Kısa bir dakika sonunda, Kenn masaya döndü. Telefonu bana doğru uzattı.
''Kim'' diye sordum. Merakla.
''Güneş'' dedi telefonu, Kenn'in elinden alıp kulağıma götürdüğümde, Güneş'in endişeli sesi kulaklarıma doldu.
''İpek iyi misin? Canım ''diye sordu.
''İyiyim, iyiyim merak etme, sadece biraz şaşkın, üzgün, kızgın karmakarışık hissediyorum. Güneş''
''İpek, siz neredesiniz?'' diye sordu. Güneş
''Eminönü'nde Kenn ile balık ekmek yiyorduk.''
''İstanbul'u geziyorsunuz yani'' sesinden ilk defa ne düşündüğünü anlayamamıştım.
''Öyle de denebilir. Yaşadığım bu şehri, merak ediyormuş.''
''Başka saat mi kalmamış?''
''Demek ki yokmuş. Kenn işte Güneş artık şaşırmıyorum. Ayak uydurmaya, çalışıyorum.''
''Sen nasılsın? Kızın nasıl?''
''Biz, çok iyiyiz teyzesi senin bir an önce aramıza katılmanı bekliyoruz.''
''Güneş, ben belki Amerika'ya gelemeyebilirim''
O sırada Kenn kaşlarını çatmış bir şekilde, yüzüme bakıyor ve konuşmaları anlamaya çalışıyordu. Çatık kaşlı gözleri ile bana bakan, adam
''Yeter artık!'' dedi. Sabırsızca
''Ne demek dönemeyebilirim İpek ne diyorsun sen?'' dedi. Güneş
Kenn huysuzlandı.
''Seni, daha sonra arayacağım. Söz veriyorum. Kendine iyi bak. Danny'ye selam söyle'' Kenn telefonu elimden hızlıca aldı. Fakat susuyordu.

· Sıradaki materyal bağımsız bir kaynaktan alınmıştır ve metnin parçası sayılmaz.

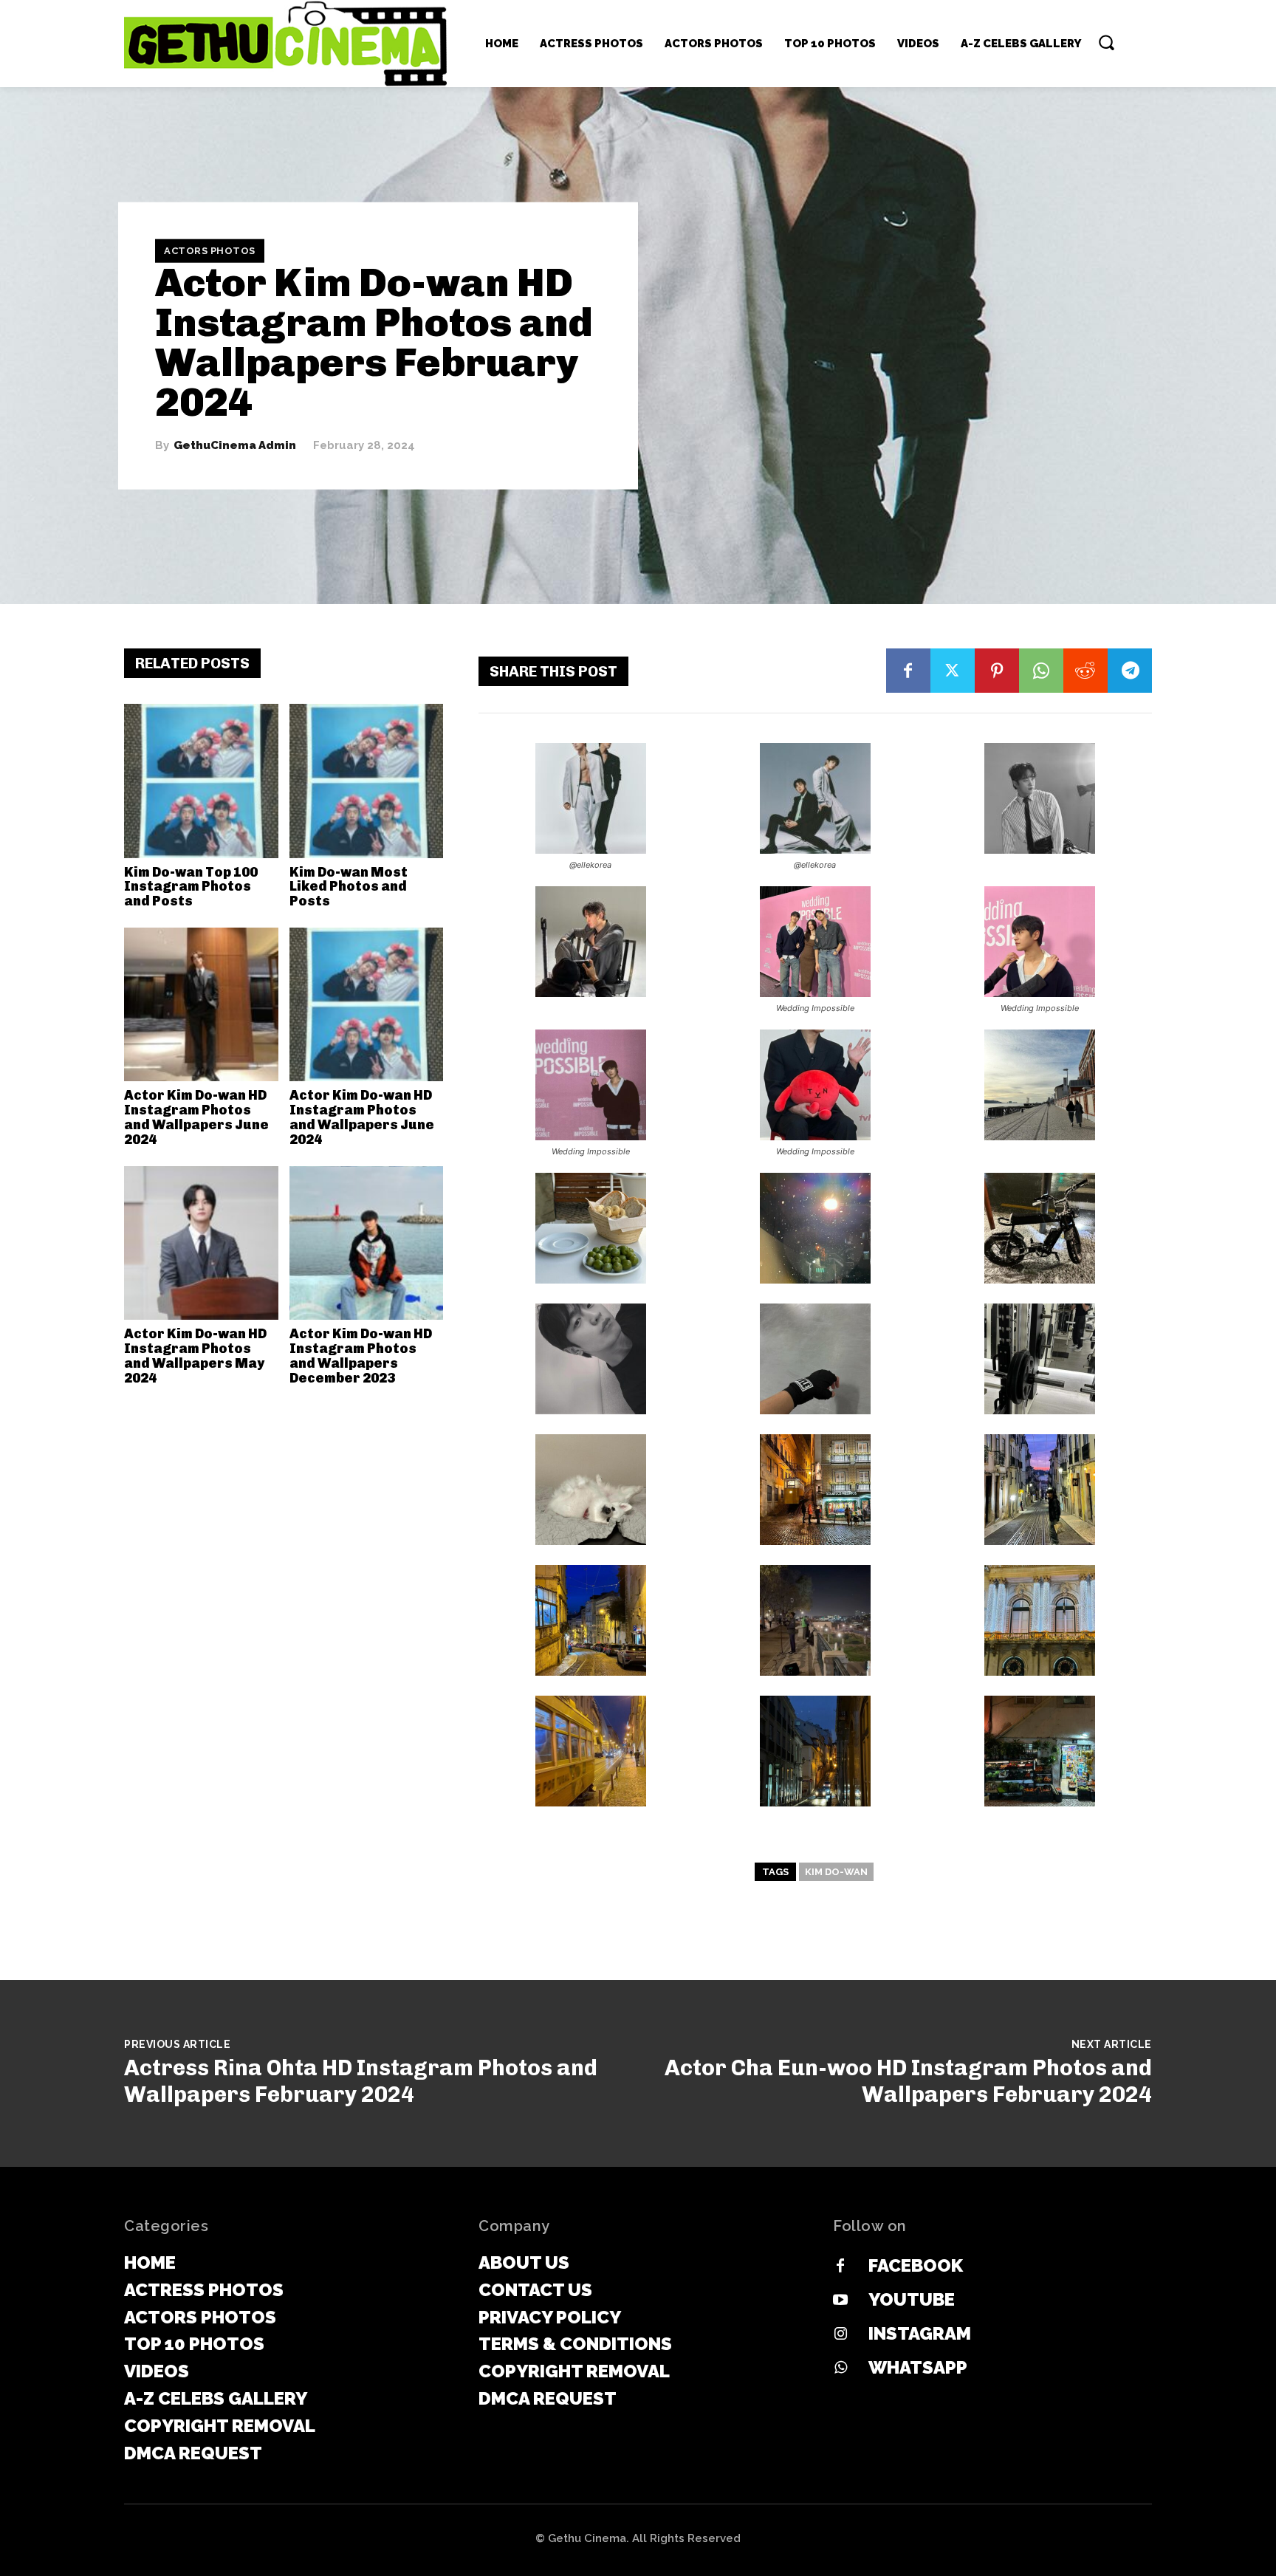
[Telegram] (1130, 670)
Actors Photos (209, 250)
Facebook (915, 2265)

Kızgınlığını ve sinirlendiğini anlayabiliyordum. Neden sinirlendiğini sormaya korkuyordum Kısa bir süre sonra, neden korktuğumu anlam veremez bir şekilde; Kenn'e
''Ne oldu, neden kaşlarını çattın.''
''Amerika, dedin. Kafan da ne planlıyorsun'' dedi.
''Kenn bunu sonra konuşsak olmaz mı?''
''Hayır, olmaz İpek benimle birlikte geleceksin. Bunu biliyorsun değil mi?'' Elindeki ıslak mendille ellerini sildi. Tekrardan gözleri beni buldu.
ŞİMDİ OKUDUĞUN
MASUMİYET
RomanceMasumiyet; bir genç kadının bedeninde değil yüreğinde yeşerdiğinde anlamlı oldu. Bir erkek masumiyeti o kadının gözlerine baktığında anladı. Değişmedi. Sadece gerçek benliğini bir kadının masumiyetinde buldu...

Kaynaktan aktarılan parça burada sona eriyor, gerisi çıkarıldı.